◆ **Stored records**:
•••
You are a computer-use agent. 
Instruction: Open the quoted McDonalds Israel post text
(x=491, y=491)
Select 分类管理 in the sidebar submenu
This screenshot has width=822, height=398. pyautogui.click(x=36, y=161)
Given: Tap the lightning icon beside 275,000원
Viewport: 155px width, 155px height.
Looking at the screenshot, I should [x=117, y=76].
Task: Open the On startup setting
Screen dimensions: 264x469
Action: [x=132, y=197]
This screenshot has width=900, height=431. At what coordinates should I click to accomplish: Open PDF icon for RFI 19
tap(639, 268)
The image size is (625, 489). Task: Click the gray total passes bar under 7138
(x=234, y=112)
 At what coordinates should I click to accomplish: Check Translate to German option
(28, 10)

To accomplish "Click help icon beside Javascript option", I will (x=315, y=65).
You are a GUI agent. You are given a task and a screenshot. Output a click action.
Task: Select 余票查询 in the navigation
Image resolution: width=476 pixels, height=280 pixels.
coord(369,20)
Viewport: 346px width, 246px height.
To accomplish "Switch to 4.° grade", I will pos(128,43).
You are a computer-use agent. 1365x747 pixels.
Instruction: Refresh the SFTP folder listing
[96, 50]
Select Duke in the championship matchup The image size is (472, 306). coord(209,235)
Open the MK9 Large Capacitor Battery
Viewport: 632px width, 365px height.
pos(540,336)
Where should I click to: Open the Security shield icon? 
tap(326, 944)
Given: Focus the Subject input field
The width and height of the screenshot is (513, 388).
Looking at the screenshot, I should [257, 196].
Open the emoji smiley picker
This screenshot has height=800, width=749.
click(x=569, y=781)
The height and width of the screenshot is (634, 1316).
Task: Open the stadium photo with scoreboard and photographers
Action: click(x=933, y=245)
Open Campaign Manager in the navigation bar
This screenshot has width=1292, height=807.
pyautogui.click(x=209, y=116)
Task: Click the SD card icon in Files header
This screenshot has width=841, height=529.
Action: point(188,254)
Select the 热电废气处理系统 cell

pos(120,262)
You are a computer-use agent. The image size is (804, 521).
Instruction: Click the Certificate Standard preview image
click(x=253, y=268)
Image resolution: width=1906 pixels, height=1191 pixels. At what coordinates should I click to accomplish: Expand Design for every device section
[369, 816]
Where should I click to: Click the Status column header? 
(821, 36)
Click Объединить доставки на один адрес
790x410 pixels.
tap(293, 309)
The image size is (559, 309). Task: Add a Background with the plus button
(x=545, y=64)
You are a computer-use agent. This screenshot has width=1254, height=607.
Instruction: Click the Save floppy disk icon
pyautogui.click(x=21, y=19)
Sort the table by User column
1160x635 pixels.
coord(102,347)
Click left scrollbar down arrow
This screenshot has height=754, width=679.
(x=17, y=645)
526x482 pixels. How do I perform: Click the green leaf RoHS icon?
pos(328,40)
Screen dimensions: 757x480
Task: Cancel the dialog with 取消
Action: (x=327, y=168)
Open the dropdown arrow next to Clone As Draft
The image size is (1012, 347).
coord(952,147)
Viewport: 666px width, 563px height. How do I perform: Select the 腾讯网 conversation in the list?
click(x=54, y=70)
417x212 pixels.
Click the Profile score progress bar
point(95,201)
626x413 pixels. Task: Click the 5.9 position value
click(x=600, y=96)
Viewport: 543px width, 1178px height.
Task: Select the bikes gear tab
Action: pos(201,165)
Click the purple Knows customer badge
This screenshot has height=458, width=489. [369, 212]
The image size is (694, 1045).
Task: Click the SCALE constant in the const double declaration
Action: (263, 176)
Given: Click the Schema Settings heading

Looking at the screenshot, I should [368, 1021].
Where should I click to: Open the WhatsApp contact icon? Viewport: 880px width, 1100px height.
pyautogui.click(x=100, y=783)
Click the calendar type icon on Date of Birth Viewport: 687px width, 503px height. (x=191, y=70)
•••
◆ **Short exercise**:
Update the material from the line containing "will (x=315, y=65)." through the line containing "coord(369,20)", changing "help icon" to "info icon" and keeping everything else the same. Give only those lines.

◆ **Result**:
To accomplish "Click info icon beside Javascript option", I will (x=315, y=65).
You are a GUI agent. You are given a task and a screenshot. Output a click action.
Task: Select 余票查询 in the navigation
Image resolution: width=476 pixels, height=280 pixels.
coord(369,20)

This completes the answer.